• [Task brief] Write out the listing beneath this instruction in its entirety, exactly as it reads.

• [Dataset content]
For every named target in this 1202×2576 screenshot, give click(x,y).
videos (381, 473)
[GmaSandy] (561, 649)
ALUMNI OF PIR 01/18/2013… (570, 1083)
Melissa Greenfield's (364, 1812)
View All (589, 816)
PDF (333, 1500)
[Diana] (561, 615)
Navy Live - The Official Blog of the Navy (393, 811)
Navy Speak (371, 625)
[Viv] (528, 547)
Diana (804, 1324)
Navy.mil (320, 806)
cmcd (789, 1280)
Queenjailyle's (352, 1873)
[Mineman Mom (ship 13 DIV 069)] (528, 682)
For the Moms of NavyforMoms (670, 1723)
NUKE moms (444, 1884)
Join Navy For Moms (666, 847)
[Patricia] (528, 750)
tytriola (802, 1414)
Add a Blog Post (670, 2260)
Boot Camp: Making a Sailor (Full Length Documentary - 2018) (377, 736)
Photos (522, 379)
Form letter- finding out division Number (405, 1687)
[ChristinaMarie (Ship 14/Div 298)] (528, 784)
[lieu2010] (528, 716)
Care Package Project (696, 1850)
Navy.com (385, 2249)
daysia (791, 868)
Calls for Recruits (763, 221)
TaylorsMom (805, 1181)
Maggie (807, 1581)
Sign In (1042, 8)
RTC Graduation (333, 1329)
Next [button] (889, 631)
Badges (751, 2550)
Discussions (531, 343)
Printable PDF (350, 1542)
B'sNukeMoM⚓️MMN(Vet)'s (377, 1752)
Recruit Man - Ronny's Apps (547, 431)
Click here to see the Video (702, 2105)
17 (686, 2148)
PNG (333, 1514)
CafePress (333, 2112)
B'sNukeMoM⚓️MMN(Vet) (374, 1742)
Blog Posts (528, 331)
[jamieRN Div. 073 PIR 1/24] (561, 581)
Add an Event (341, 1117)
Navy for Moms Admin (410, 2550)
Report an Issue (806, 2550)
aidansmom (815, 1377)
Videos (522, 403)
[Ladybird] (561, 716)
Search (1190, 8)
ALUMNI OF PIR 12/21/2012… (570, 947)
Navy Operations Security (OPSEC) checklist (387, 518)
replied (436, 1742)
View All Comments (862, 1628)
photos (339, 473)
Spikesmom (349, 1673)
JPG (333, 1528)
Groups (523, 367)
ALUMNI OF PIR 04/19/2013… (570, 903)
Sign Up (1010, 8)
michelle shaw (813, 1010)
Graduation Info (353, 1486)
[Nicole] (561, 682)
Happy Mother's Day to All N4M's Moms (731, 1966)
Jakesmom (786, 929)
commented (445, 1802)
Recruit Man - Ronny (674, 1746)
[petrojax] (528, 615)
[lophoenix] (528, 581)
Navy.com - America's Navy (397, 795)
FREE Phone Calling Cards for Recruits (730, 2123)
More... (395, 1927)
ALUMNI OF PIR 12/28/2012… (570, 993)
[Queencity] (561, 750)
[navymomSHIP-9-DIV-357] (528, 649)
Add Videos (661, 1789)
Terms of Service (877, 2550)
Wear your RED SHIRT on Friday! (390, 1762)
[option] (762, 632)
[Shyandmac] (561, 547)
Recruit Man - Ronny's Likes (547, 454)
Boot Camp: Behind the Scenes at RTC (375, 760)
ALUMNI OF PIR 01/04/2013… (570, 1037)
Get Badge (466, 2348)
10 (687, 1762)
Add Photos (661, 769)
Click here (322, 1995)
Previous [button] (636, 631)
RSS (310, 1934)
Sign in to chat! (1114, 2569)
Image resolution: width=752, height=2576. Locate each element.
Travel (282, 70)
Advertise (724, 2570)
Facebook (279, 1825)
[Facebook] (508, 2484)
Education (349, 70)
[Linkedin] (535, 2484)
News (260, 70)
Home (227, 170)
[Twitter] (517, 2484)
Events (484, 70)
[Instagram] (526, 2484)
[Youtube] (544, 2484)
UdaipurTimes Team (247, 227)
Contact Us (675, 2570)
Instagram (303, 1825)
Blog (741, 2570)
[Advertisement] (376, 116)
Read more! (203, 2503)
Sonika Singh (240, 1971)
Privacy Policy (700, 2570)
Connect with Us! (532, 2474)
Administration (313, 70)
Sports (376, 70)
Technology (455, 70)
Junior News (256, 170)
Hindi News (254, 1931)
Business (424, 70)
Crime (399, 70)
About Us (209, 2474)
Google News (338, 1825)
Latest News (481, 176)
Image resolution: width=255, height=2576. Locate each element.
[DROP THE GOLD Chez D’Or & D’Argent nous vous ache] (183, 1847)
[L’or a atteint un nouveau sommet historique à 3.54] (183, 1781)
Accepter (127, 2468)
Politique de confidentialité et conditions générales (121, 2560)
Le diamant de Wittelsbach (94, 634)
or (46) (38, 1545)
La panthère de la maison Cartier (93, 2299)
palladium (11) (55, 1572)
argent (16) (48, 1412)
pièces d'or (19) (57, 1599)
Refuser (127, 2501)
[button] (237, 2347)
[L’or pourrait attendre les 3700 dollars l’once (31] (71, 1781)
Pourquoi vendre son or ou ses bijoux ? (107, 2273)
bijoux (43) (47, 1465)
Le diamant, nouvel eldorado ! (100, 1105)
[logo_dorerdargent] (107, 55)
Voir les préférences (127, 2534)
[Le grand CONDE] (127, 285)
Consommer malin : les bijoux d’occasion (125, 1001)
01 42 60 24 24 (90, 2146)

• [Answer for the task]
For every named target in this 1202×2576 screenshot, give click(x,y).
videos (381, 473)
[GmaSandy] (561, 649)
ALUMNI OF PIR 01/18/2013… (570, 1083)
Melissa Greenfield's (364, 1812)
View All (589, 816)
PDF (333, 1500)
[Diana] (561, 615)
Navy Live - The Official Blog of the Navy (393, 811)
Navy Speak (371, 625)
[Viv] (528, 547)
Diana (804, 1324)
Navy.mil (320, 806)
cmcd (789, 1280)
Queenjailyle's (352, 1873)
[Mineman Mom (ship 13 DIV 069)] (528, 682)
For the Moms of NavyforMoms (670, 1723)
NUKE moms (444, 1884)
Join Navy For Moms (666, 847)
[Patricia] (528, 750)
tytriola (802, 1414)
Add a Blog Post (670, 2260)
Boot Camp: Making a Sailor (Full Length Documentary - 2018) (377, 736)
Photos (522, 379)
Form letter- finding out division Number (405, 1687)
[ChristinaMarie (Ship 14/Div 298)] (528, 784)
[lieu2010] (528, 716)
Care Package Project (696, 1850)
Navy.com (385, 2249)
daysia (791, 868)
Calls for Recruits (763, 221)
TaylorsMom (805, 1181)
Maggie (807, 1581)
Sign In (1042, 8)
RTC Graduation (333, 1329)
Next [button] (889, 631)
Badges (751, 2550)
Discussions (531, 343)
Printable PDF (350, 1542)
B'sNukeMoM⚓️MMN(Vet)'s (377, 1752)
Recruit Man - Ronny's Apps (547, 431)
Click here to see the Video (702, 2105)
17 (686, 2148)
PNG (333, 1514)
CafePress (333, 2112)
B'sNukeMoM⚓️MMN(Vet) (374, 1742)
Blog Posts (528, 331)
[jamieRN Div. 073 PIR 1/24] (561, 581)
Add an Event (341, 1117)
Navy for Moms Admin (410, 2550)
Report an Issue (806, 2550)
aidansmom (815, 1377)
Videos (522, 403)
[Ladybird] (561, 716)
Search (1190, 8)
ALUMNI OF PIR 12/21/2012… (570, 947)
Navy Operations Security (OPSEC) checklist (387, 518)
replied (436, 1742)
View All Comments (862, 1628)
photos (339, 473)
Spikesmom (349, 1673)
JPG (333, 1528)
Groups (523, 367)
ALUMNI OF PIR 04/19/2013… (570, 903)
Sign Up (1010, 8)
michelle shaw (813, 1010)
Graduation Info (353, 1486)
[Nicole] (561, 682)
Happy Mother's Day to All N4M's Moms (731, 1966)
Jakesmom (786, 929)
commented (445, 1802)
Recruit Man - Ronny (674, 1746)
[petrojax] (528, 615)
[lophoenix] (528, 581)
Navy.com - America's Navy (397, 795)
FREE Phone Calling Cards for Recruits (730, 2123)
More... (395, 1927)
ALUMNI OF PIR 12/28/2012… (570, 993)
[Queencity] (561, 750)
[navymomSHIP-9-DIV-357] (528, 649)
Add Videos (661, 1789)
Terms of Service (877, 2550)
Wear your RED SHIRT on Friday! (390, 1762)
[option] (762, 632)
[Shyandmac] (561, 547)
Recruit Man - Ronny's Likes (547, 454)
Boot Camp: Behind the Scenes at RTC (375, 760)
ALUMNI OF PIR 01/04/2013… (570, 1037)
Get Badge (466, 2348)
10 (687, 1762)
Add Photos (661, 769)
Click here (322, 1995)
Previous [button] (636, 631)
RSS (310, 1934)
Sign in to chat! (1114, 2569)
Image resolution: width=752, height=2576. Locate each element.
Travel (282, 70)
Advertise (724, 2570)
Facebook (279, 1825)
[Facebook] (508, 2484)
Education (349, 70)
[Linkedin] (535, 2484)
News (260, 70)
Home (227, 170)
[Twitter] (517, 2484)
Events (484, 70)
[Instagram] (526, 2484)
[Youtube] (544, 2484)
UdaipurTimes Team (247, 227)
Contact Us (675, 2570)
Instagram (303, 1825)
Blog (741, 2570)
[Advertisement] (376, 116)
Read more! (203, 2503)
Sonika Singh (240, 1971)
Privacy Policy (700, 2570)
Connect with Us! (532, 2474)
Administration (313, 70)
Sports (376, 70)
Technology (455, 70)
Junior News (256, 170)
Hindi News (254, 1931)
Business (424, 70)
Crime (399, 70)
About Us (209, 2474)
Google News (338, 1825)
Latest News (481, 176)
Image resolution: width=255, height=2576. Locate each element.
[DROP THE GOLD Chez D’Or & D’Argent nous vous ache] (183, 1847)
[L’or a atteint un nouveau sommet historique à 3.54] (183, 1781)
Accepter (127, 2468)
Politique de confidentialité et conditions générales (121, 2560)
Le diamant de Wittelsbach (94, 634)
or (46) (38, 1545)
La panthère de la maison Cartier (93, 2299)
palladium (11) (55, 1572)
argent (16) (48, 1412)
pièces d'or (19) (57, 1599)
Refuser (127, 2501)
[button] (237, 2347)
[L’or pourrait attendre les 3700 dollars l’once (31] (71, 1781)
Pourquoi vendre son or ou ses bijoux ? (107, 2273)
bijoux (43) (47, 1465)
Le diamant, nouvel eldorado ! (100, 1105)
[logo_dorerdargent] (107, 55)
Voir les préférences (127, 2534)
[Le grand CONDE] (127, 285)
Consommer malin : les bijoux d’occasion (125, 1001)
01 42 60 24 24 (90, 2146)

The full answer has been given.